Marco Rubio Wants Obamacare Repeal With No Replacement

The Republicans control every piece of machinery in Washington, D.C., but they've been operating all that powerful hardware like a sketchy bus driver fresh off a five-martini lunch. Last night, their latest attempt to replace Obamacare collapsed. Their only remaining plan, according to Senate Leader Mitch McConnell, is to simply repeal Obamacare with no replacement at all.

That is a spectacularly terrible idea! Experts on both sides of the aisle warn that killing Obamacare outright would destabilize the marketplace, wreak havoc on premiums and eventually leave up to 32 million people without health care if the GOP doesn't eventually come up with a replacement (a feat they've not even come close to pulling off so far).

In fact, one of the only people on Capitol Hill enthused by the idea is our own Sen. Marco Rubio. In a Facebook Live message posted this morning, Rubio said he'd happily vote for an Obamacare repeal with no replacement.

"Senator McConnell, the majority leader, is going to move for a vote to simply repeal Obamacare. I have voted for that in the past, and I would do it again," Rubio said. "I believe Obamacare is broken and I believe it's bad for our country."

Let us count the ways repealing Obamacare with zero plan in place to replace it would be a very bad move.

In the short term, repealing Obamacare — even with a built-in "delay" of up to two years before it fully goes into effect, as the GOP has sometimes advocated — would have immediate repercussions: The insurers who are already shakily propping up exchanges would likely bail en masse. The collateral damage would be hard to predict, and could lead to skyrocketing premiums, mass health care coverage loss, and economic strife.

And that's just in the short term. The real problems would set in if the GOP couldn't come up with a viable replacement in whatever time frame they build for themselves. After the last six months, does anyone truly believe the GOP could pull together a real replacement plan that would pass a full vote — even with a two-year window? And what if they lose control of the Senate or House in the meantime?

Letting Obamacare fully expire with nothing to replace it would be the true nuclear option. The nonpartisan Congressional Budget Office says that would leave as many as 32 million Americans without basic coverage. In Florida — and Miami in particular, which leads the nation in Obamacare enrollees — the effect would be devastating.

Much of Rubio's own party is horrified by this idea. Here's staunchly conservative Rep. Jeff Fortenberry this afternoon: "Repeal with no replacement would be disastrous." By midafternoon, enough GOP Senators had revolted that McConnell will likely have to ditch this idea too.

So why the hell is Rubio backing the plan?

The way he sees it, there are unseen victims of Obamacare no one is talking about. Impoverished families squeezed by states like Florida that refused to expand Medicaid? Rural communities hurt by a concerted effort to tank exchanges?

No!

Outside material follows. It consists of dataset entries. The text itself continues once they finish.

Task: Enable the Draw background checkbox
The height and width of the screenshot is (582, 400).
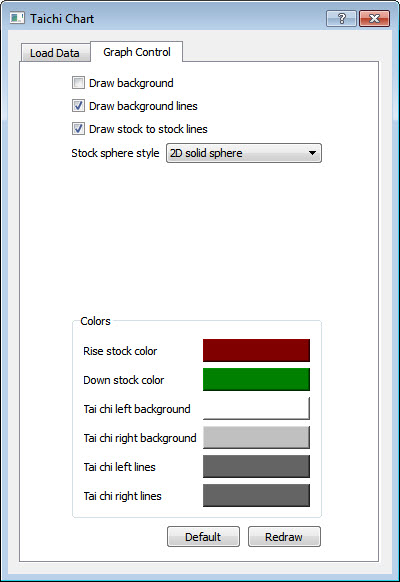Action: pos(78,83)
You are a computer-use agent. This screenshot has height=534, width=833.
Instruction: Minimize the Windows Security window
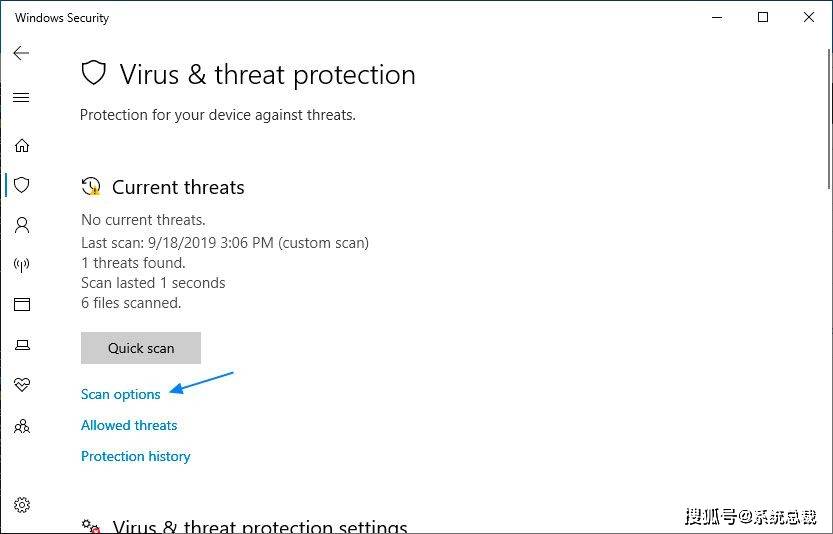[717, 18]
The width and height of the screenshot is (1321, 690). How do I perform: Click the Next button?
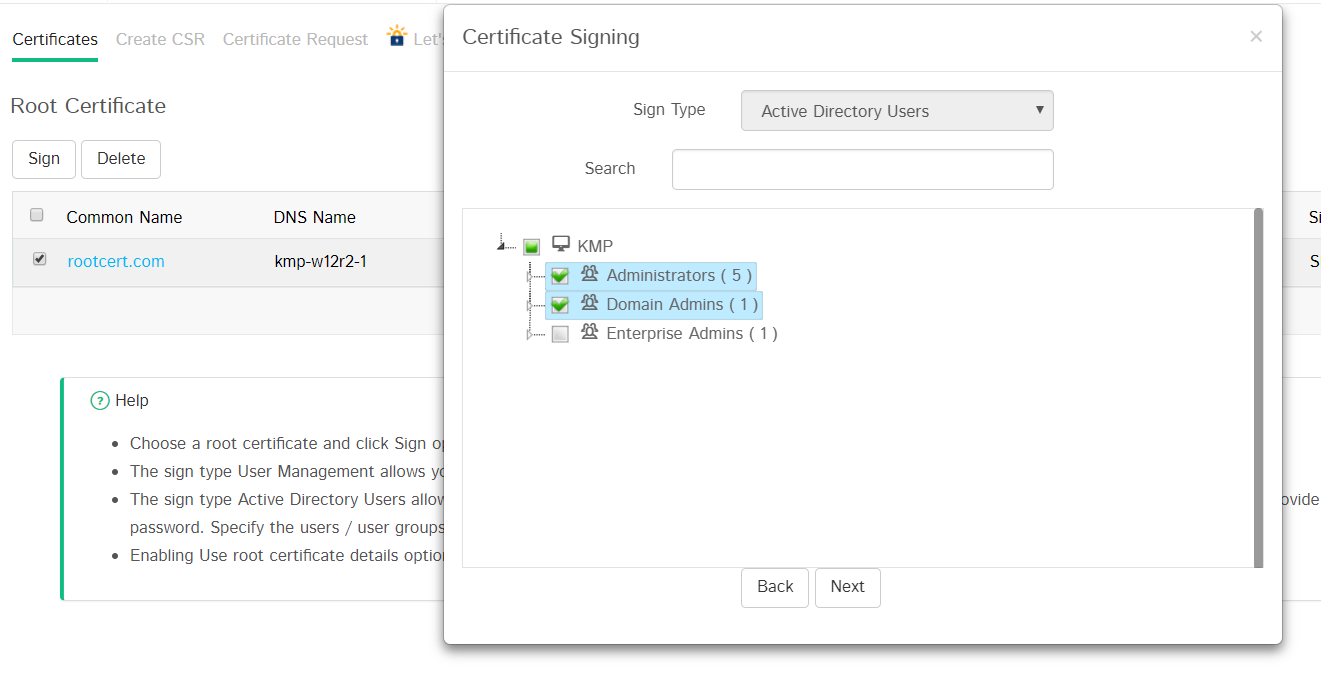pyautogui.click(x=847, y=587)
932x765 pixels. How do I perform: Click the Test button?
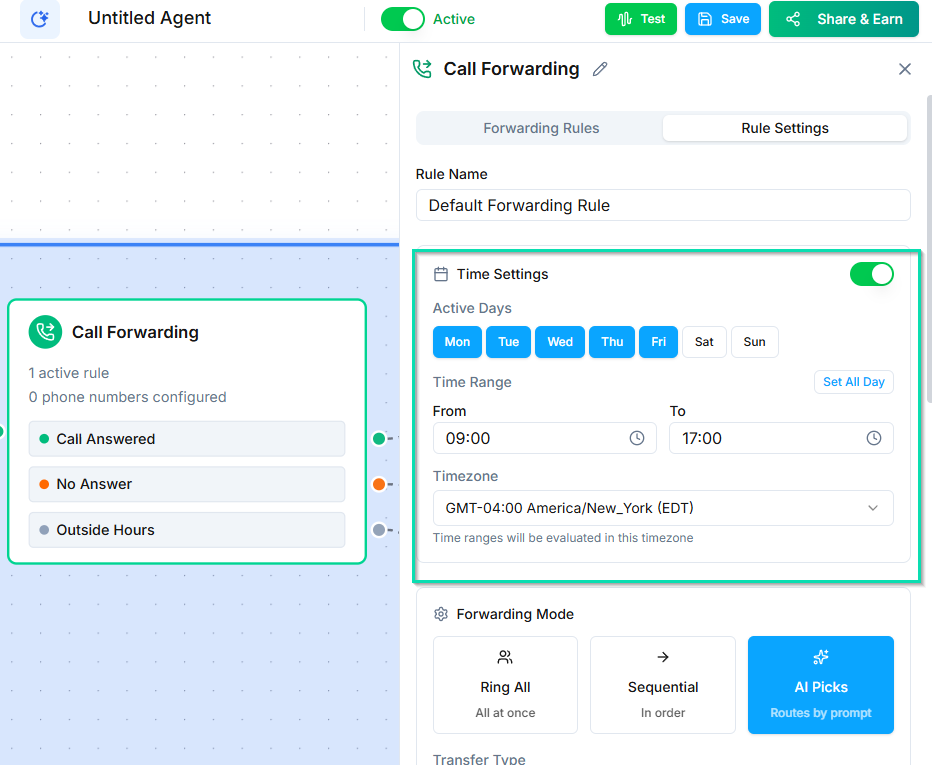(640, 19)
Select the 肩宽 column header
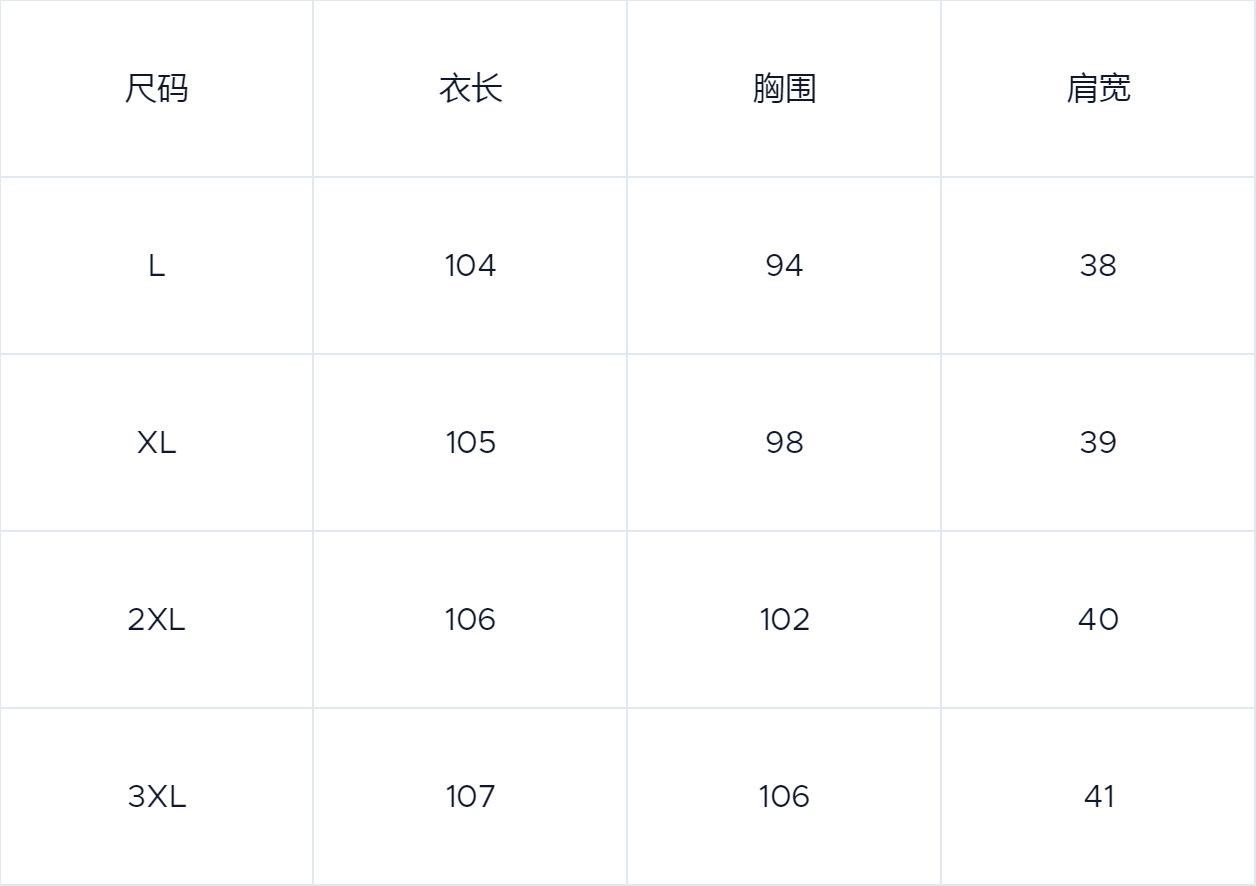 coord(1098,89)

Rubio's real victims are, uh, millennials who don't want insurance but still have to pay big premiums for bad coverage.

"Let me tell you about the people who are 31, 32, 33 years old, who are working hard but they don't have insurance and so they have to pay astronomical figures," Rubio says. "Their copayments are so high, they're basically uninsured... They don't have an organization to protest for them. They're the forgotten people in this debate."

No one is going to argue that our current health care system makes a ton of sense for anyone, much less millennials, many of whom are eking out livings in a gig economy that forces them to piece together scraps of pitifully bad, overpriced health care.

But Rubio's take is that they want that terrible health coverage, and the only crime is they can't pay what it's worth: Not very much.

Marco Rubio's own family has happily benefited from Obamacare. He has also taken $2.5 million in donations from health care interests. Do not trust Marco Rubio's take on health care.